Calculate the unions of the independent probabilities

Since events A, B, and C are mutually exclusive (i.e., no two events can occur at the same time), we can find the union of these events by simply adding their probabilities. P(A ∪ B ∪ C) = P(A) + P(B) + P(C)

Calculate the probability of the union of the events

Now we plug in the values calculated in Step 1 and find the probability of the union of the events. P(A ∪ B ∪ C) = P(A) + P(B) + P(C) = \(\frac{4}{36}+\frac{5}{36}+\frac{6}{36}\) P(A ∪ B ∪ C) = \(\frac{15}{36}\)

Simplify the probability

Finally, we simplify the probability by dividing both the numerator and the denominator by the greatest common divisor, which is 3 in this case. P(A ∪ B ∪ C) = \(\frac{15}{36}\) = \(\frac{15 \div 3}{36 \div 3}\) = \(\frac{5}{12}\) So the probability of throwing a total of 5, 6, or 7 with a single throw of a pair of dice is \(\frac{5}{12}\).

Key concepts

Independent Probabilities

When we roll a pair of dice, it's like watching two separate little universes where each die does its own thing, unaware of the other's existence. This is the core idea behind independent probabilities—the outcome of one event doesn't influence the outcome of the other. If we're curious about the chances of both dice coming up with certain numbers, we simply multiply their independent probabilities together.

Why bother with independent probabilities? It's because they give us the power to measure how likely two or more events are to occur together, without one messing with the other. When we calculated the probabilities of getting specific totals from two dice, we counted each combination that can give us those totals, taking into account the independence of each die.

Mutually Exclusive Events

Let's talk about events that can cause a stir when they try to show up at the same party. Mutually exclusive events are like two people who can't stand each other—they simply won't occur at the same time. In our dice-rolling scenario, if we throw a total of 5, we certainly can't throw a 6 or 7 on the same roll; it's a one-or-the-other deal. That's mutual exclusivity in action!

Understanding this gives us a neat trick for finding the probability of 'at least one' of these events happening. Since they're all giving each other the cold shoulder (being mutually exclusive), we just add their probabilities up to find the chance of any one of them happening. This concept is essential because it lets us neatly add up probabilities without worrying about overlapping outcomes, which would be a no-no for events that don't like to share their moment.

Favorable Outcomes

Here's the spotlight moment: favorable outcomes. Imagine if you had a bag full of different candies, and you wanted only the chocolate ones. Those chocolates are your 'favorable outcomes.' With dice, we considered the different ways we could roll certain totals and called those our favorable outcomes. Why? Because they're what we're rooting for.

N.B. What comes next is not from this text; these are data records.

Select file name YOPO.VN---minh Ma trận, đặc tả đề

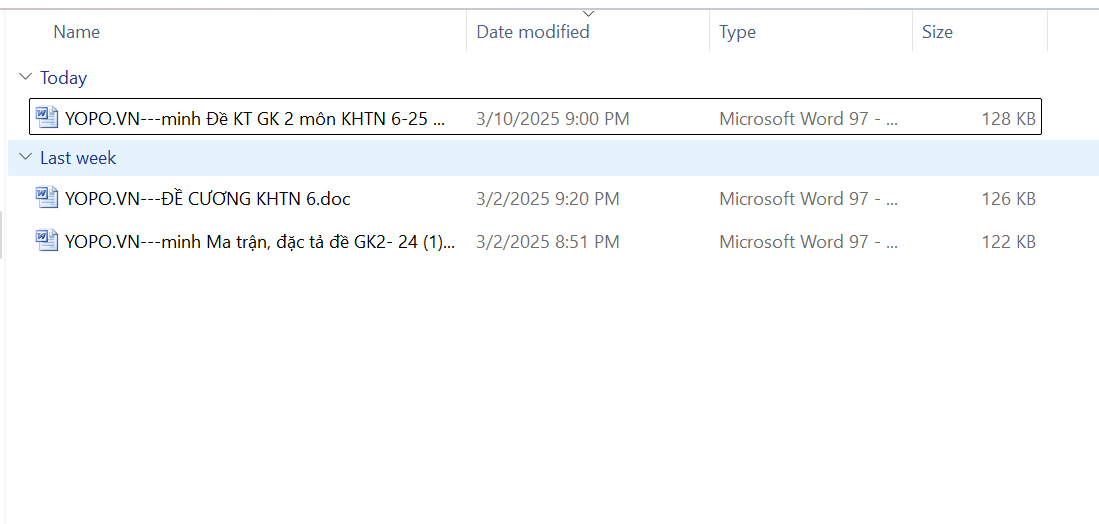click(260, 242)
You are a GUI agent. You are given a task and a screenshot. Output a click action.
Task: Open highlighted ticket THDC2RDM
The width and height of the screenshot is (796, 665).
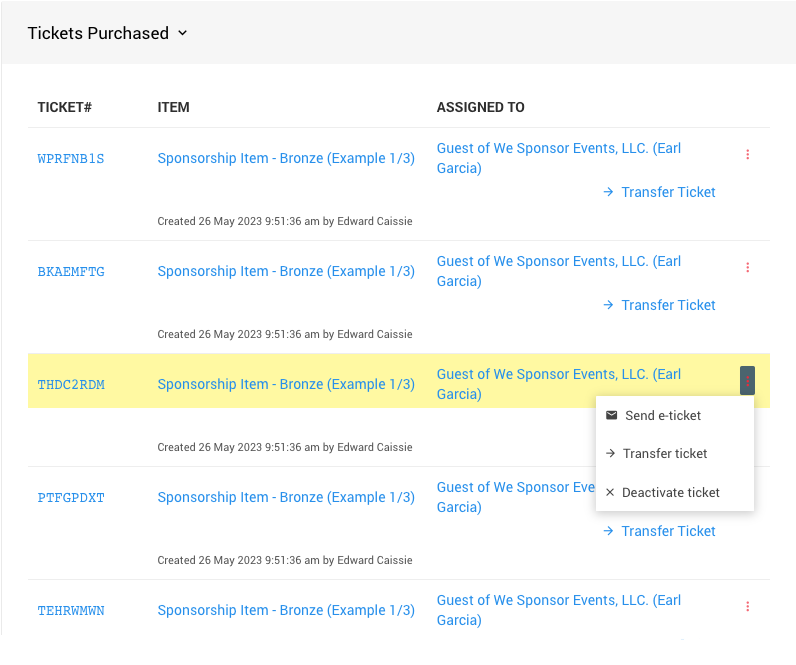[71, 385]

Diving into the sweetness of probability, if you've got a fistful of possibilities but you only care about a few, those few are your golden tickets—the favorable outcomes. Figuring out these precious few amidst the chaos of possibility lets us peek into the future and guess our chances of success. If you're committed to understanding just one thing in probability, grab onto the concept of favorable outcomes like it's your last chocolate on Halloween night.